Company |
Databricks |
Job title |
Senior Cloud Network Operations Engineer |
Job location |
Heredia, Costa Rica |
Type |
Full Time |
Responsibilities:
- Monitor critical infrastructure, triage alerts to proactively identify incidents, and work with stakeholders to resolve incidents.
- Investigate incidents and propose solutions to improve platform reliability and stability.
- Perform root cause analysis for reoccurring incidents and provide proactive solutions.
- Develop toolings or automate processes to improve platform monitoring and alerting.
- Contribute to software development efforts to improve overall service reliability and stability.
- Communicate with internal stakeholders, including executive staff, to provide incident analysis.
- Participate in war rooms and temporary communication channels during outages.
- Demonstrate cross-functional leadership and establish ownership of incidents and outages.

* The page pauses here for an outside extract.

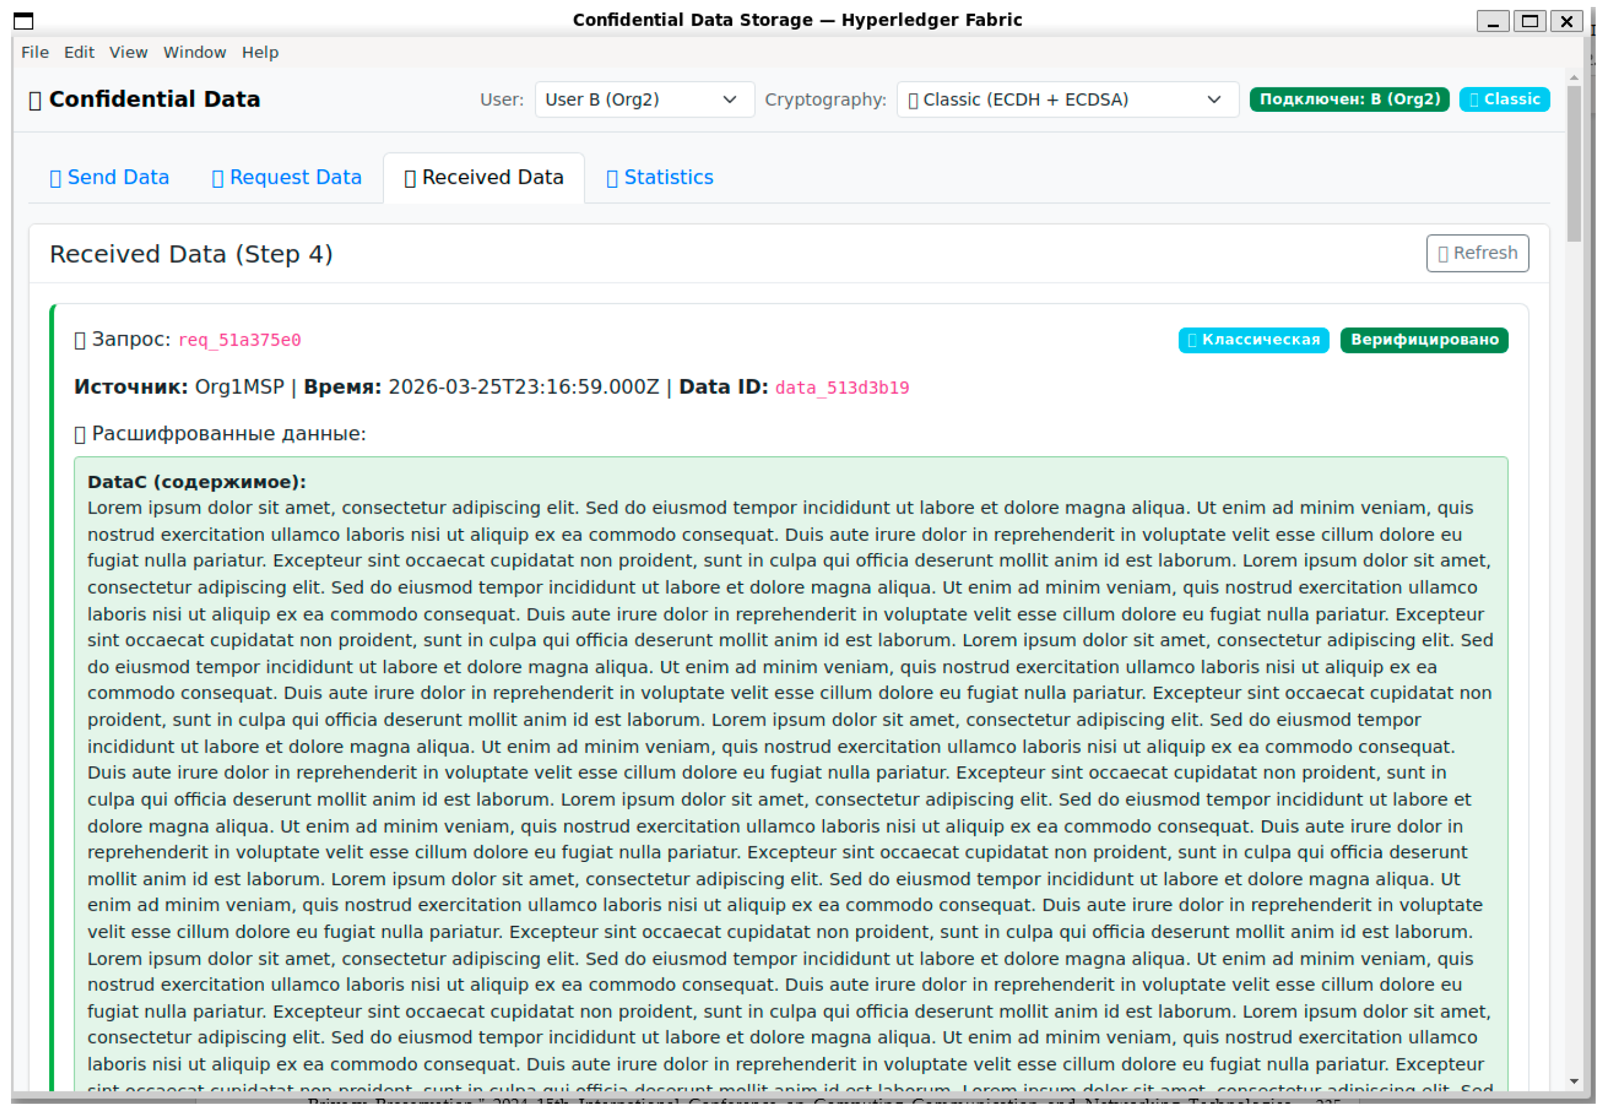Click the window system menu icon
The width and height of the screenshot is (1609, 1113).
23,21
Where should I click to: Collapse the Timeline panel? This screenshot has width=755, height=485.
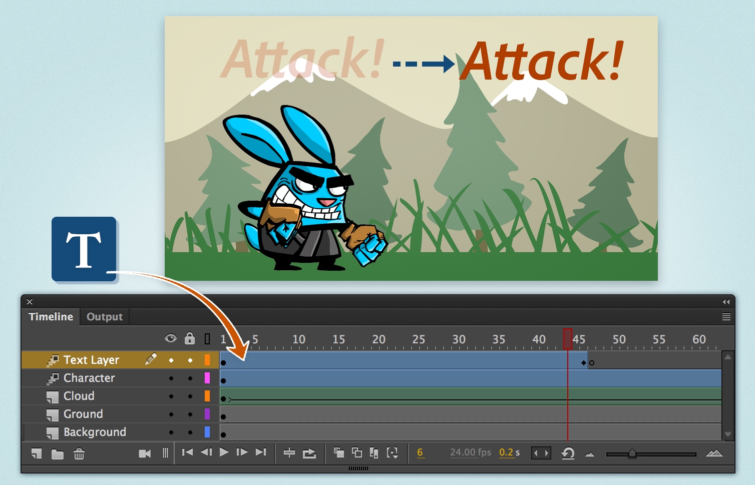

- Multitask on several incidents and/or projects at once
Requirements & Skills:
- 3 years of experience as a NOC, SRE, or DevOps engineer
- Knowledge of cloud technologies such as Azure, AWS, and GCP
- Hands-on experience with monitoring, logging, and alerting tools
- Hands-on experience with containers and orchestration technologies
- Automation and scripting skills
- Linux systems administration skills.
- Knowledge of managing incidents
- Excellent communication skills.
- Technical degree or equivalent experience
- Willingness to learn the Databricks products